SimpleLoadBalancer logging too many outstanding migrations
The SimpleLoadBalancer logs too many outstanding migrations. I don't know why this is happening but anytime there is an outstanding migration, it will spam the Manager log with too many log messages.
:17,605 [balancer.SimpleLoadBalancer] WARN : Not balancing due to 8 outstanding migrations. 2022-02-17T12:44:17,605 [balancer.SimpleLoadBalancer] DEBUG: Sample up to 10 outstanding migrations: 30;d;c, 30
It appears that the balancer is getting called for each tablet, hence why so many repetitive messages. This was supposed to be fixed with the creation of a new class ThrottledBalancerProblemReporter in #1891 but it doesn't look like the reporting is working properly.
@brianloss any interest in taking a look at this issue?
I saw this TODO in the code. https://issues.apache.org/jira/browse/ACCUMULO-2938
@milleruntime - I wonder if the issue is that the Problem key is being removed from the WeakHashMap in ThrottledBalancerProblemReporter.problemReportTimes by the garbage collector, so ThrottledBalancerProblemReporter.reportProblem is always going to report the problem. Changing the map type, as a test, should confirm whether or not this is the case.

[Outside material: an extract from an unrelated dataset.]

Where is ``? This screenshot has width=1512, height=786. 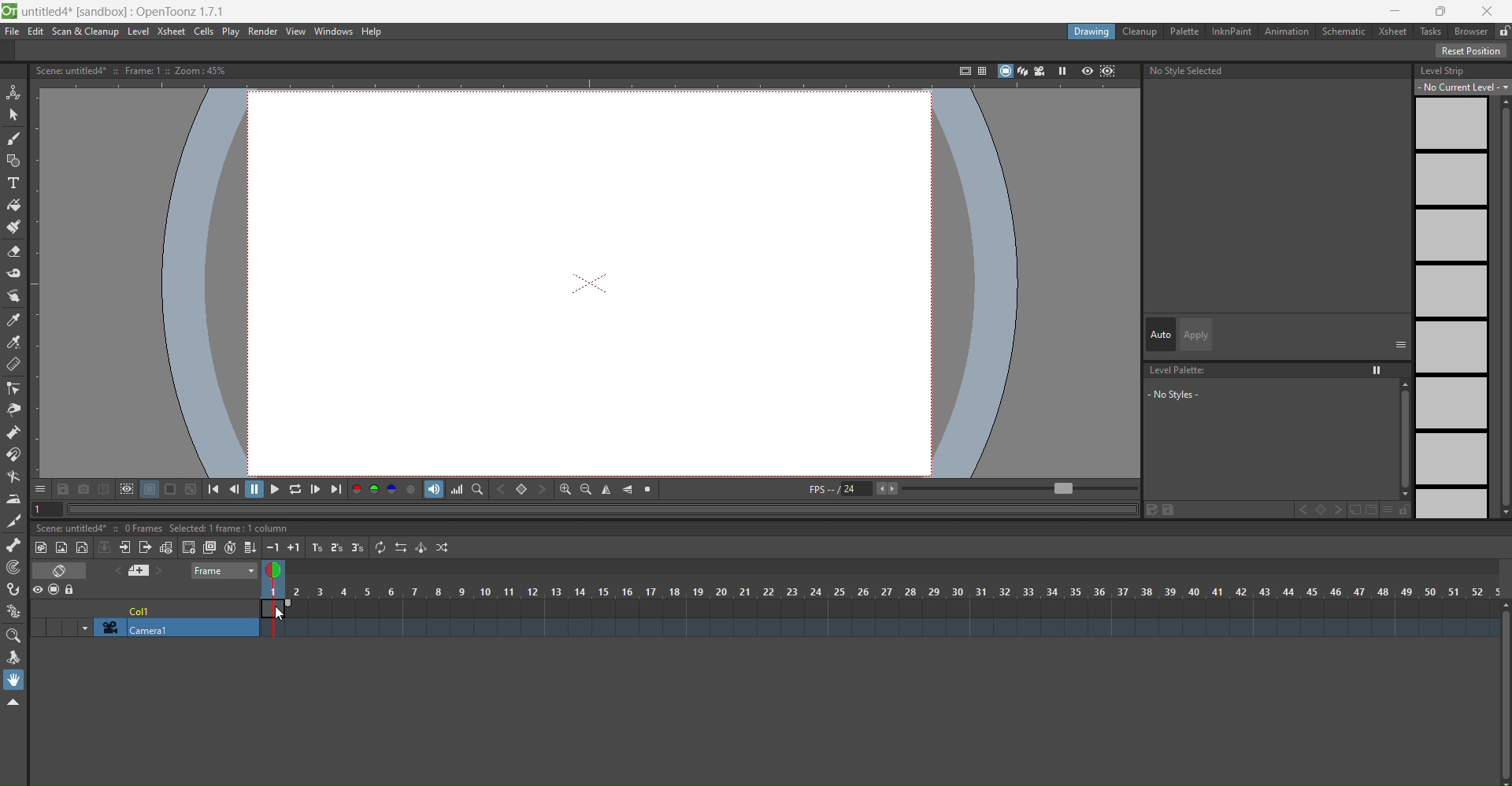  is located at coordinates (61, 570).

I saw this TODO in the code. https://issues.apache.org/jira/browse/ACCUMULO-2938
Is it still applicable? If not, can just delete the TODO. Or at least, seems like a separate issue.

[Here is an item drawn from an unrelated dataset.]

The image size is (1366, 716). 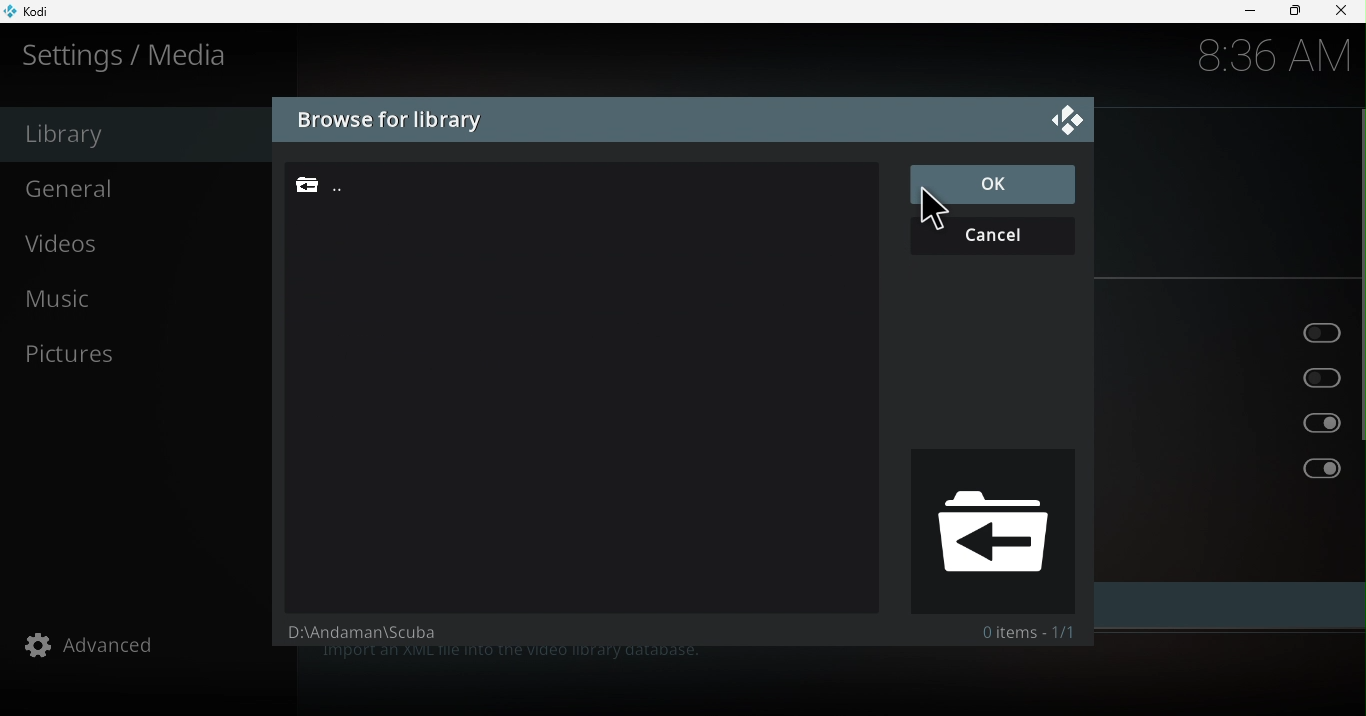 I want to click on cursor, so click(x=929, y=210).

I saw this TODO in the code. https://issues.apache.org/jira/browse/ACCUMULO-2938
Is it still applicable? If not, can just delete the TODO. Or at least, seems like a separate issue.
I think we could delete the TODO and close the JIRA issue. It is a little too generic and we haven't seen any leakage.
How does encryption handle keys - are they encrypted? If they are not, then anything that prints a key has the potential to reveal something that is sensitive. Not sure there is a way around it, but logs and commands that can reveal keys need to be treated as sensitive.
An example would be if someone (probabily against best practices) used SSNs as a key - any thing that printed that key would need to treat the output as containing personal identifying information.
I think the key to this issue was that I had 2 tservers configured using Uno and the balancer went crazy trying to balance between the 2 with limited resources.
I've definitely seen this before. I wonder if it's possible for the balancer to never stabilize.
I've definitely seen this before. I wonder if it's possible for the balancer to never stabilize.
I was thinking that as well.